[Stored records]

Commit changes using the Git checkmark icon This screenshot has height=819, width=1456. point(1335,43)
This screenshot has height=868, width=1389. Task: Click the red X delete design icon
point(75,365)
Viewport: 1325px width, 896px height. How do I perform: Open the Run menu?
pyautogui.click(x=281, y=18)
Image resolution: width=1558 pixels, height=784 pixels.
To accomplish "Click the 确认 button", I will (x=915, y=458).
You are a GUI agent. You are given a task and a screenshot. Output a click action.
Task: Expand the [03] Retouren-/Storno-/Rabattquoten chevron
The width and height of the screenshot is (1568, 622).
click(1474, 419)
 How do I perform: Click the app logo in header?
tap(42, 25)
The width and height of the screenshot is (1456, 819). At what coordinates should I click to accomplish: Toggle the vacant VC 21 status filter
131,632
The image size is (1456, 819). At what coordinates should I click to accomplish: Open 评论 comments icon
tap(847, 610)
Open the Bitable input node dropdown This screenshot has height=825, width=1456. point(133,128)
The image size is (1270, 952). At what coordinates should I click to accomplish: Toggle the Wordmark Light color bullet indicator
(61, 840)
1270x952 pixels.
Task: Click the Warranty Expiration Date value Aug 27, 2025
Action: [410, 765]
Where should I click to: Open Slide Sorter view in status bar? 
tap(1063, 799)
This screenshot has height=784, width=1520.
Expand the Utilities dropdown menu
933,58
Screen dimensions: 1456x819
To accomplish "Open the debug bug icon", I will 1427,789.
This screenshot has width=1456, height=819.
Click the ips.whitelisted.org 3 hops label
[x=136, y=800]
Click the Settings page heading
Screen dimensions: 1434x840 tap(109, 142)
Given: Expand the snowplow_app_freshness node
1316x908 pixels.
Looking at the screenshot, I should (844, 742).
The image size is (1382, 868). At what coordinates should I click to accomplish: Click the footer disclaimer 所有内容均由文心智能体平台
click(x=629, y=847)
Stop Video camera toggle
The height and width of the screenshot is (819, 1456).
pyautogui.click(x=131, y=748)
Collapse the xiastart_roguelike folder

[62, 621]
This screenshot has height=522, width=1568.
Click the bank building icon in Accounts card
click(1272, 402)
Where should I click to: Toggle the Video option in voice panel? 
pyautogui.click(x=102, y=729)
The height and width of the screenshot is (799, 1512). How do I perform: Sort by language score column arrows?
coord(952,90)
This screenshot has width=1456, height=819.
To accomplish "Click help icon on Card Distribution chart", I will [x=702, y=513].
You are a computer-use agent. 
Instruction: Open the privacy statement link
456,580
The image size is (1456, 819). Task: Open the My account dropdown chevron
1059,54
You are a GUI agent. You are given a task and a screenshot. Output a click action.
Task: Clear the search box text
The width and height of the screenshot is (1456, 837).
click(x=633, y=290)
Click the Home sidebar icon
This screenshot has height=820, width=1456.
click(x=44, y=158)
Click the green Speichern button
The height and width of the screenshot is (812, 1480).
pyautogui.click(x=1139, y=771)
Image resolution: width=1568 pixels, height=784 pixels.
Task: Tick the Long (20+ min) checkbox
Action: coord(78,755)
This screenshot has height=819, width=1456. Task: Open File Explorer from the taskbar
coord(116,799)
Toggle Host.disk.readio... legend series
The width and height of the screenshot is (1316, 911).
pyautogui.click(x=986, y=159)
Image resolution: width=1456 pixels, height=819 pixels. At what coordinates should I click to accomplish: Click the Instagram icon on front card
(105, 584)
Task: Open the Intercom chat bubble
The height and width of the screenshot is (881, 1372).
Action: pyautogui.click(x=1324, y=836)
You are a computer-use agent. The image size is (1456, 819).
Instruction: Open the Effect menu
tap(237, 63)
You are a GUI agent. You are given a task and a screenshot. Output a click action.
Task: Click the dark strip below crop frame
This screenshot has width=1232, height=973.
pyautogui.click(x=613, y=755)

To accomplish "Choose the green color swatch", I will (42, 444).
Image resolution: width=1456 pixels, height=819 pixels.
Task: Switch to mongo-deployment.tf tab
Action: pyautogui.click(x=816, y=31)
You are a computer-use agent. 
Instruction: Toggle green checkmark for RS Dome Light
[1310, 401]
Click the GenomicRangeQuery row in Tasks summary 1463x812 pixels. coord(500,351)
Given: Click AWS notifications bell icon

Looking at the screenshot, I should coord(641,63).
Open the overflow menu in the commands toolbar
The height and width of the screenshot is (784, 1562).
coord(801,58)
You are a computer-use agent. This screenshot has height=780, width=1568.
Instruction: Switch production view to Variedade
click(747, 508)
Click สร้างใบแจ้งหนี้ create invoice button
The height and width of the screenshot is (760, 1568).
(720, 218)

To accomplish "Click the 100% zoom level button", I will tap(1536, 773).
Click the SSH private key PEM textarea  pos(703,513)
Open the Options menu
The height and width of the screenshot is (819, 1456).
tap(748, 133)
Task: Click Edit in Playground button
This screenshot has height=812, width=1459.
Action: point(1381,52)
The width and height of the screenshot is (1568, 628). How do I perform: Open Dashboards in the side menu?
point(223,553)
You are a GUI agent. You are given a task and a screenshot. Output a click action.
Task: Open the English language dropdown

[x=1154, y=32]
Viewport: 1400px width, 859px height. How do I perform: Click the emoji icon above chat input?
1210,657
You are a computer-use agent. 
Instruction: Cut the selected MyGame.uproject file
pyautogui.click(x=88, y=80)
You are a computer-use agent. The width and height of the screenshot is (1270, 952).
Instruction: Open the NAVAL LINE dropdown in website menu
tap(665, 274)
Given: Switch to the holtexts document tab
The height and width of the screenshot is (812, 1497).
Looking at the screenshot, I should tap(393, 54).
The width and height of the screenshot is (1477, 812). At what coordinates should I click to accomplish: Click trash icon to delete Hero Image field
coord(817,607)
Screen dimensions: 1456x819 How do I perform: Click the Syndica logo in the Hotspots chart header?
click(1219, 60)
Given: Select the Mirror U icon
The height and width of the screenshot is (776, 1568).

▶ **YOUR TASK**
Using the data above, say how many lines include "node". No other reply is needed.

▶ **WRITTEN SOLUTION**
2